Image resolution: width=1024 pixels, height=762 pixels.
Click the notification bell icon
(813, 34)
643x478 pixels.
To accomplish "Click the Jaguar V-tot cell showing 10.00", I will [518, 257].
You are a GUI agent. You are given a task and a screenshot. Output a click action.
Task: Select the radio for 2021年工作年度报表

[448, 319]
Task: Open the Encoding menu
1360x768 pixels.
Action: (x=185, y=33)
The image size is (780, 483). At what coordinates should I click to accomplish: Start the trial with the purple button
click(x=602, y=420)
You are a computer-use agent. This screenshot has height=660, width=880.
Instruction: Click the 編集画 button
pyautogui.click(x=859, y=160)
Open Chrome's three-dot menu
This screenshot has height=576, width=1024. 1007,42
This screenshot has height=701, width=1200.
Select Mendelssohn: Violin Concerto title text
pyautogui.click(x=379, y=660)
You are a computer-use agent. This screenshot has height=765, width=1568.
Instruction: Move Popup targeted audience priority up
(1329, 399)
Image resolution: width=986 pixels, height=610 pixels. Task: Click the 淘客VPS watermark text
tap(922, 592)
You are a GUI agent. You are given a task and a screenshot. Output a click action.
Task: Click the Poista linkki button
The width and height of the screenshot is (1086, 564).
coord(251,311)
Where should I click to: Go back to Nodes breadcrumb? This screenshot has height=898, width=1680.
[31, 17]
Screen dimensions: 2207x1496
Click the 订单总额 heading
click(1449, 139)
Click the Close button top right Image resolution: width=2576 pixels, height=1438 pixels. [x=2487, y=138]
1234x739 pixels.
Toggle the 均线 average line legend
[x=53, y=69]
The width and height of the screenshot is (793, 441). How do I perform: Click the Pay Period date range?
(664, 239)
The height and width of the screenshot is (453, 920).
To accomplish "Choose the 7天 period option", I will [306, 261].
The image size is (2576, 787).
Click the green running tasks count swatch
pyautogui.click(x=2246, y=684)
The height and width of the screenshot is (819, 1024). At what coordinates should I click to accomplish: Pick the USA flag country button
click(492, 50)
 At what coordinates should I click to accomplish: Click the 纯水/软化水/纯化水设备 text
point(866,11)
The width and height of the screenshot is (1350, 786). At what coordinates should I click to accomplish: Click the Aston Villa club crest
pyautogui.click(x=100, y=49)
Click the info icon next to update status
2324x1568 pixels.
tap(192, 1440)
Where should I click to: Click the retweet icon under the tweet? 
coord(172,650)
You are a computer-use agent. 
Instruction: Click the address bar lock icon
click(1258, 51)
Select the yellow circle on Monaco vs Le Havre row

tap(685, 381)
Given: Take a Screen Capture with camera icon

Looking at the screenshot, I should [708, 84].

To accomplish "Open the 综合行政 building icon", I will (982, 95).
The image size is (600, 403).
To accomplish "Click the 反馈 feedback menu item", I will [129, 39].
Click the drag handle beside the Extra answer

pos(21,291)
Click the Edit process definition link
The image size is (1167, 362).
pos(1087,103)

-=-=-

Problem details: Every line of the material above must be duplicated exactly.

Solution to the problem:
Image resolution: width=1024 pixels, height=762 pixels.
Click the notification bell icon
(813, 34)
643x478 pixels.
To accomplish "Click the Jaguar V-tot cell showing 10.00", I will [518, 257].
You are a GUI agent. You are given a task and a screenshot. Output a click action.
Task: Select the radio for 2021年工作年度报表

[448, 319]
Task: Open the Encoding menu
1360x768 pixels.
Action: (x=185, y=33)
The image size is (780, 483). At what coordinates should I click to accomplish: Start the trial with the purple button
click(x=602, y=420)
You are a computer-use agent. This screenshot has height=660, width=880.
Instruction: Click the 編集画 button
pyautogui.click(x=859, y=160)
Open Chrome's three-dot menu
This screenshot has height=576, width=1024. 1007,42
This screenshot has height=701, width=1200.
Select Mendelssohn: Violin Concerto title text
pyautogui.click(x=379, y=660)
You are a computer-use agent. This screenshot has height=765, width=1568.
Instruction: Move Popup targeted audience priority up
(1329, 399)
Image resolution: width=986 pixels, height=610 pixels. Task: Click the 淘客VPS watermark text
tap(922, 592)
You are a GUI agent. You are given a task and a screenshot. Output a click action.
Task: Click the Poista linkki button
The width and height of the screenshot is (1086, 564).
coord(251,311)
Where should I click to: Go back to Nodes breadcrumb? This screenshot has height=898, width=1680.
[31, 17]
Screen dimensions: 2207x1496
Click the 订单总额 heading
click(1449, 139)
Click the Close button top right Image resolution: width=2576 pixels, height=1438 pixels. [x=2487, y=138]
1234x739 pixels.
Toggle the 均线 average line legend
[x=53, y=69]
The width and height of the screenshot is (793, 441). How do I perform: Click the Pay Period date range?
(664, 239)
The height and width of the screenshot is (453, 920).
To accomplish "Choose the 7天 period option", I will [306, 261].
The image size is (2576, 787).
Click the green running tasks count swatch
pyautogui.click(x=2246, y=684)
The height and width of the screenshot is (819, 1024). At what coordinates should I click to accomplish: Pick the USA flag country button
click(492, 50)
 At what coordinates should I click to accomplish: Click the 纯水/软化水/纯化水设备 text
point(866,11)
The width and height of the screenshot is (1350, 786). At what coordinates should I click to accomplish: Click the Aston Villa club crest
pyautogui.click(x=100, y=49)
Click the info icon next to update status
2324x1568 pixels.
tap(192, 1440)
Where should I click to: Click the retweet icon under the tweet? 
coord(172,650)
You are a computer-use agent. 
Instruction: Click the address bar lock icon
click(1258, 51)
Select the yellow circle on Monaco vs Le Havre row

tap(685, 381)
Given: Take a Screen Capture with camera icon

Looking at the screenshot, I should [708, 84].

To accomplish "Open the 综合行政 building icon", I will (982, 95).
The image size is (600, 403).
To accomplish "Click the 反馈 feedback menu item", I will [129, 39].
Click the drag handle beside the Extra answer

pos(21,291)
Click the Edit process definition link
The image size is (1167, 362).
pos(1087,103)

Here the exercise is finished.